▸ **Your task**
From the article on Rui Tavares and the risk to democracy in Portugal, write out word for word the passage that opens with the words containing "In Rui Tavares’" and closes with "a two-thirds majority.".

▸ **Given text**
· · ·

Livre spokesman Rui Tavares warned today of the “real risk” of democracy in Portugal being lost and of the need for left-wing parties to mature.
“When the center right thinks that it is bringing the far right into the sphere of power, in an attempt to control it, what happens is that democracies are lost,” said Rui Tavares today, considering that this “is a real risk” for Portugal.
For the Livre spokesman, the country faces “a very narrow path” marked by the “abyss on the right”, whose parties he says are “in a process of autophagy, of internal cannibalization”.
“Let’s imagine what it will be like if the more radicalized right, the extreme right, governs in Portugal,” he challenged, maintaining that this will mean “that after a short time of looking over each other’s shoulders to see who sticks the knife in first, the knife will be stuck in”.
A scenario in which the left-wing parties have to “have a great capacity” to be “mature enough to grow, not only in the polls – and the left needs to grow in the polls, winning over the votes of the center, the right and the undecided – but also the capacity to grow in maturity,” he said.
For the Livre leader, the ‘geringonça’, which was “innovative” in its time, is not enough now, at a time when the country needs “a system that works with the best European practices, which means clearly telling people that we are willing to negotiate a government program together”.
In Rui Tavares’ opinion, the maturity of the left lies in “knowing that it will not govern alone, but with civil society”, opening a national debate on the future of the country, adding “to the Three Ds of April 25 (Democratize, Decolonize, Develop), two others: those of dynamism and dignity”.
A mature left is “a left that is able to speak to the democratic center and right,” he explained, considering that these two wings of politics will “have to talk to each other” in order to respond to the mechanisms that require a two-thirds majority.

· · ·

▸ **Collected data**
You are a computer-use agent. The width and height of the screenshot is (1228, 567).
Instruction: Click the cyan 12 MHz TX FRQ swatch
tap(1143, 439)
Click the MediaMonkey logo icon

· · ·

▸ **Response to the exercise**
In Rui Tavares’ opinion, the maturity of the left lies in “knowing that it will not govern alone, but with civil society”, opening a national debate on the future of the country, adding “to the Three Ds of April 25 (Democratize, Decolonize, Develop), two others: those of dynamism and dignity”.
A mature left is “a left that is able to speak to the democratic center and right,” he explained, considering that these two wings of politics will “have to talk to each other” in order to respond to the mechanisms that require a two-thirds majority.